**Work task**. Transcribe the records in full, keeping every word exactly as given.
Records to process Start Marker
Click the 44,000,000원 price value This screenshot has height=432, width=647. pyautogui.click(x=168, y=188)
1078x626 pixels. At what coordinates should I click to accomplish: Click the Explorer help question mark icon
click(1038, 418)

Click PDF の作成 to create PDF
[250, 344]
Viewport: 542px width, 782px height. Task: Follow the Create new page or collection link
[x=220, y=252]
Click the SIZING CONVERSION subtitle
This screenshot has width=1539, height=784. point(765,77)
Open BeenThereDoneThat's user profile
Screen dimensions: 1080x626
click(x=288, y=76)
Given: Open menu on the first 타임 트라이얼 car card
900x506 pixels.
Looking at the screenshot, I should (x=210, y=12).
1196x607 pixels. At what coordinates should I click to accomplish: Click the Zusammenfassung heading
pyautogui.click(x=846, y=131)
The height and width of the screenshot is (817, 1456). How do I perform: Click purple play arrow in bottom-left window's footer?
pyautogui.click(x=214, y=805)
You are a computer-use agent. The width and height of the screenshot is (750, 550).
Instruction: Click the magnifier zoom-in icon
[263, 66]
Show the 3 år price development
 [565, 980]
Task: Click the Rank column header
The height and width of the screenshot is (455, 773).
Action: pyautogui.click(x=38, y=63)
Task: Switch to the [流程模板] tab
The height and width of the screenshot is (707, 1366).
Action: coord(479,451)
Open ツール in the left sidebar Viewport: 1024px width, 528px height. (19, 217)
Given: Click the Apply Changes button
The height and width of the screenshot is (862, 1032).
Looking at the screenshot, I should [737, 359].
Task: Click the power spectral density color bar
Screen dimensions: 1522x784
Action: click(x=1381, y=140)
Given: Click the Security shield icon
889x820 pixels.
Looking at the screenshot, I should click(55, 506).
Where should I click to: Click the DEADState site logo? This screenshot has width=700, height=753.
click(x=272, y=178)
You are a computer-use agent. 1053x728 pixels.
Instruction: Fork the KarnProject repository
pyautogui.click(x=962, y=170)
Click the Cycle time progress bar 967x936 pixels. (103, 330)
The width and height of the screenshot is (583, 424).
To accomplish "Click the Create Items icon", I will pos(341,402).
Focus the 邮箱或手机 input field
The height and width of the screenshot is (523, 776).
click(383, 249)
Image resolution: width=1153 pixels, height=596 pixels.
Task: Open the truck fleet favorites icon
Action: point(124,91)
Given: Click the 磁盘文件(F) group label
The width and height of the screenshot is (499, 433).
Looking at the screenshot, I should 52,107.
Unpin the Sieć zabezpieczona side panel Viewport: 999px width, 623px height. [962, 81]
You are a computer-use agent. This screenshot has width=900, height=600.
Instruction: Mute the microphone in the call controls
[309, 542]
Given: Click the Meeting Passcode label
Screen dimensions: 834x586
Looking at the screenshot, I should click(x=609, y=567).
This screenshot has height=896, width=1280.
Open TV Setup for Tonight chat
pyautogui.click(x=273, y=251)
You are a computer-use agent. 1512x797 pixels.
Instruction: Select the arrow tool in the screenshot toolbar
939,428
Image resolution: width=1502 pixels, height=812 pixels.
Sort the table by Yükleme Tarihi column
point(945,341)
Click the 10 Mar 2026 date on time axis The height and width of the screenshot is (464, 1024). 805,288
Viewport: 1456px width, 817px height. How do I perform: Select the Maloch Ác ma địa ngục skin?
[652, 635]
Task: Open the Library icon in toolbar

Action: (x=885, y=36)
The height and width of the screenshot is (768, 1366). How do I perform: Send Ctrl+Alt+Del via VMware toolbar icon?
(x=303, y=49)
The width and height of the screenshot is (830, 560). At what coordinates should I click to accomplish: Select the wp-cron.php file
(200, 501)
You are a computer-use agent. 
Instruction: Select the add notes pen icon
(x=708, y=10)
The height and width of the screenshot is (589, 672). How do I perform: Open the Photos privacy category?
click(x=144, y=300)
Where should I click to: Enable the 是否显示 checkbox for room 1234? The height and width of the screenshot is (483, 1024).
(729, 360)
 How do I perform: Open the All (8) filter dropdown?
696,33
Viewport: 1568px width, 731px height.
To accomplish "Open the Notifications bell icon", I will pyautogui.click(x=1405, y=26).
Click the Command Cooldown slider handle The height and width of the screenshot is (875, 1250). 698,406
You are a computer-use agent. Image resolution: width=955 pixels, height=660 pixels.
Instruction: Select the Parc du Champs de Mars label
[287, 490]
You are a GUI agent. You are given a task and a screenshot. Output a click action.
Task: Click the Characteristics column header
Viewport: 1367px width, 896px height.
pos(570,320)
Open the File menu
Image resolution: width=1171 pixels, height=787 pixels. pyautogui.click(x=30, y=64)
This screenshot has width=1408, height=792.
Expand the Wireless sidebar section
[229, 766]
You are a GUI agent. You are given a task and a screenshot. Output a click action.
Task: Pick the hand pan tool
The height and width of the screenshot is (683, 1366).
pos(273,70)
Records to process End Marker
**Result of the exercise**.
Click the 44,000,000원 price value This screenshot has height=432, width=647. pyautogui.click(x=168, y=188)
1078x626 pixels. At what coordinates should I click to accomplish: Click the Explorer help question mark icon
click(1038, 418)

Click PDF の作成 to create PDF
[250, 344]
Viewport: 542px width, 782px height. Task: Follow the Create new page or collection link
[x=220, y=252]
Click the SIZING CONVERSION subtitle
This screenshot has width=1539, height=784. point(765,77)
Open BeenThereDoneThat's user profile
Screen dimensions: 1080x626
click(x=288, y=76)
Given: Open menu on the first 타임 트라이얼 car card
900x506 pixels.
Looking at the screenshot, I should (x=210, y=12).
1196x607 pixels. At what coordinates should I click to accomplish: Click the Zusammenfassung heading
pyautogui.click(x=846, y=131)
The height and width of the screenshot is (817, 1456). How do I perform: Click purple play arrow in bottom-left window's footer?
pyautogui.click(x=214, y=805)
You are a computer-use agent. The width and height of the screenshot is (750, 550).
Instruction: Click the magnifier zoom-in icon
[263, 66]
Show the 3 år price development
 [565, 980]
Task: Click the Rank column header
The height and width of the screenshot is (455, 773).
Action: pyautogui.click(x=38, y=63)
Task: Switch to the [流程模板] tab
The height and width of the screenshot is (707, 1366).
Action: coord(479,451)
Open ツール in the left sidebar Viewport: 1024px width, 528px height. (19, 217)
Given: Click the Apply Changes button
The height and width of the screenshot is (862, 1032).
Looking at the screenshot, I should [737, 359].
Task: Click the power spectral density color bar
Screen dimensions: 1522x784
Action: click(x=1381, y=140)
Given: Click the Security shield icon
889x820 pixels.
Looking at the screenshot, I should click(55, 506).
Where should I click to: Click the DEADState site logo? This screenshot has width=700, height=753.
click(x=272, y=178)
You are a computer-use agent. 1053x728 pixels.
Instruction: Fork the KarnProject repository
pyautogui.click(x=962, y=170)
Click the Cycle time progress bar 967x936 pixels. (103, 330)
The width and height of the screenshot is (583, 424).
To accomplish "Click the Create Items icon", I will pos(341,402).
Focus the 邮箱或手机 input field
The height and width of the screenshot is (523, 776).
click(383, 249)
Image resolution: width=1153 pixels, height=596 pixels.
Task: Open the truck fleet favorites icon
Action: point(124,91)
Given: Click the 磁盘文件(F) group label
The width and height of the screenshot is (499, 433).
Looking at the screenshot, I should 52,107.
Unpin the Sieć zabezpieczona side panel Viewport: 999px width, 623px height. [962, 81]
You are a computer-use agent. This screenshot has width=900, height=600.
Instruction: Mute the microphone in the call controls
[309, 542]
Given: Click the Meeting Passcode label
Screen dimensions: 834x586
Looking at the screenshot, I should click(x=609, y=567).
This screenshot has height=896, width=1280.
Open TV Setup for Tonight chat
pyautogui.click(x=273, y=251)
You are a computer-use agent. 1512x797 pixels.
Instruction: Select the arrow tool in the screenshot toolbar
939,428
Image resolution: width=1502 pixels, height=812 pixels.
Sort the table by Yükleme Tarihi column
point(945,341)
Click the 10 Mar 2026 date on time axis The height and width of the screenshot is (464, 1024). 805,288
Viewport: 1456px width, 817px height. How do I perform: Select the Maloch Ác ma địa ngục skin?
[652, 635]
Task: Open the Library icon in toolbar

Action: (x=885, y=36)
The height and width of the screenshot is (768, 1366). How do I perform: Send Ctrl+Alt+Del via VMware toolbar icon?
(x=303, y=49)
The width and height of the screenshot is (830, 560). At what coordinates should I click to accomplish: Select the wp-cron.php file
(200, 501)
You are a computer-use agent. 
Instruction: Select the add notes pen icon
(x=708, y=10)
The height and width of the screenshot is (589, 672). How do I perform: Open the Photos privacy category?
click(x=144, y=300)
Where should I click to: Enable the 是否显示 checkbox for room 1234? The height and width of the screenshot is (483, 1024).
(729, 360)
 How do I perform: Open the All (8) filter dropdown?
696,33
Viewport: 1568px width, 731px height.
To accomplish "Open the Notifications bell icon", I will pyautogui.click(x=1405, y=26).
Click the Command Cooldown slider handle The height and width of the screenshot is (875, 1250). 698,406
You are a computer-use agent. Image resolution: width=955 pixels, height=660 pixels.
Instruction: Select the Parc du Champs de Mars label
[287, 490]
You are a GUI agent. You are given a task and a screenshot. Output a click action.
Task: Click the Characteristics column header
Viewport: 1367px width, 896px height.
pos(570,320)
Open the File menu
Image resolution: width=1171 pixels, height=787 pixels. pyautogui.click(x=30, y=64)
This screenshot has width=1408, height=792.
Expand the Wireless sidebar section
[229, 766]
You are a GUI agent. You are given a task and a screenshot. Output a click action.
Task: Pick the hand pan tool
The height and width of the screenshot is (683, 1366).
pos(273,70)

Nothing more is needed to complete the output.